TEXT UNDER STUDY
--

The Diving Bell and the Butterfly – Review

The Diving Bell and the Butterfly

Written by Jean Dominique Bauby (Random House)
by Thomas Christian

As recently as 1996, if you were to glance at the portfolio of Jean Dominique Bauby, here’s what you’d find: Globe traveler, father of two, jet-setting editor-in-chief of a major French fashion magazine. His days were spent on assignment in the world of thigh-high-booted models with colorized eyes and surrealistic lips, where he oversaw the marketing of gaunt expressions, high cheekbones, and subtle hints of sexuality draped in ultramodern attire.

One day, in his 43rd year, while riding in a “gunmetal-gray” BMW, he is unwittingly thrust into a defining moment that alters his world forever. While the car radio pumps out The Beatles’ “A Day in the Life,” he senses something inside him is not quite right. As the song screams towards its grand orchestral finalĆ©, his mind begins to fall in a beautiful slow motion ballet, an oblivion spiral in sync with the rising crescendo that builds and builds and finally, crashes. Sustaining a massive stroke, he subsequently slips deep into a coma.

--

DATASET EXTRACT
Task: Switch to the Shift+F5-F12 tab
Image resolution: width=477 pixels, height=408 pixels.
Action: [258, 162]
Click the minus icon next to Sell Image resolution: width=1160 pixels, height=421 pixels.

--

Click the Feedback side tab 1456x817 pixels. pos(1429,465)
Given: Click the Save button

--

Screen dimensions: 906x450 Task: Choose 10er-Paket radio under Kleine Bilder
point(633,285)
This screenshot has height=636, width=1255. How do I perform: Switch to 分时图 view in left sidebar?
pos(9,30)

--

WHAT YOU NEED TO DO
Can you reproduce the book review of The Diving Bell and the Butterfly word for word, from its title line to its final sentence?

RESPONSE
The Diving Bell and the Butterfly – Review

The Diving Bell and the Butterfly

Written by Jean Dominique Bauby (Random House)
by Thomas Christian

As recently as 1996, if you were to glance at the portfolio of Jean Dominique Bauby, here’s what you’d find: Globe traveler, father of two, jet-setting editor-in-chief of a major French fashion magazine. His days were spent on assignment in the world of thigh-high-booted models with colorized eyes and surrealistic lips, where he oversaw the marketing of gaunt expressions, high cheekbones, and subtle hints of sexuality draped in ultramodern attire.

One day, in his 43rd year, while riding in a “gunmetal-gray” BMW, he is unwittingly thrust into a defining moment that alters his world forever. While the car radio pumps out The Beatles’ “A Day in the Life,” he senses something inside him is not quite right. As the song screams towards its grand orchestral finalĆ©, his mind begins to fall in a beautiful slow motion ballet, an oblivion spiral in sync with the rising crescendo that builds and builds and finally, crashes. Sustaining a massive stroke, he subsequently slips deep into a coma.